YS: What’s your favourite animal?
Melati: Dog. No, horse.
YS: How old were you when you first rode a horse?
Melati: 20.
YS: Was that in Indonesia or Germany?
Melati: Indonesia. I learned to ride. But then I fell and I had this terrible accident. I was in hospital (gestures towards face). When I was in Germany, 12 years later, I started to ride. But I don’t like German horses. I don’t like German horse people. The girls…
YS: Your performance in Ho Chi Minh City, with long hair, holding the liver – it reminded me a lot of Frida Kahlo’s surrealist work. Was that an influence?
Melati: I’m influenced by traditional spiritualism, which maybe if you put it into modern contexts it looks like surrealism.

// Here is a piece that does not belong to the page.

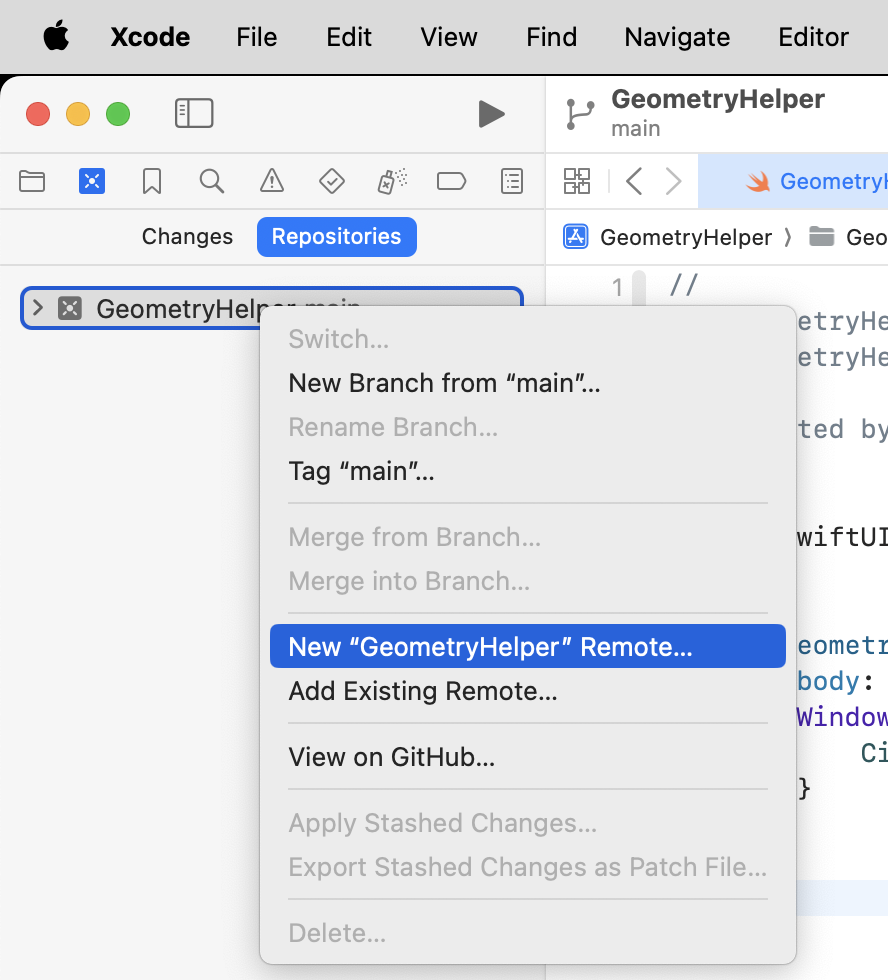Open the Apple menu
888x980 pixels.
coord(56,37)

YS: Tell me more about your practice.
Melati: Um. In what sense?
YS: Well, I know your training was in classical Indonesian dance -
Melati: When I was a child I was trained in Javanese dance like every other thousand Javanese kids. Going to the dance course, and I’m used to going on the stage because of that. And then also my parents sent me for taichi training and Vipassan meditation, and then I joined a theatre when I was in university, but that’s not so important.

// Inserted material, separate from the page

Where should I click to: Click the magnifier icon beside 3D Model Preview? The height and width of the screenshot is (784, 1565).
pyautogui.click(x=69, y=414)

And then I studied art in 1994. I started with performance art, but with a butoh dance choreographer. Anzu Furukawa. She was my professor. In Germany you have to have one professor to study with. And then after that I practiced more visual art based performance art with Marina Abramovic.
Yeah, I actually very interested in art. My body function. As a container. A sensor. Memories. And environment. Surrounds my body all environments. Sorry for my English; I’m just beyond my vocabulary to talk.
And I was, uh, interested to make my position as a human being in its organic system. It detaches like a politic-social-cultural-spiritual aspects. But for example, I would talk about politics. Of those other aspects in I have no direct experience. It’s not five minutes longer than it’s not five minutes. Just open my website, there are texts about my work and, uh, I did not write it. Someone else wrote (breaks out laughing) I appreciate. I just did not sleep. I’m sorry.
YS: How do you feel about the Flying Circus Project?
Melati: I want to be with the Flying Circus, I love to be with all the artists… it’s been great... it’s been a great exchange… it was a great, it’s a very good energy, very positive. And if we are going to meet again, same group after three years, it will be interesting for me to see the difference after this party. Like the development of each artist, what they’re going to do until then. Okay.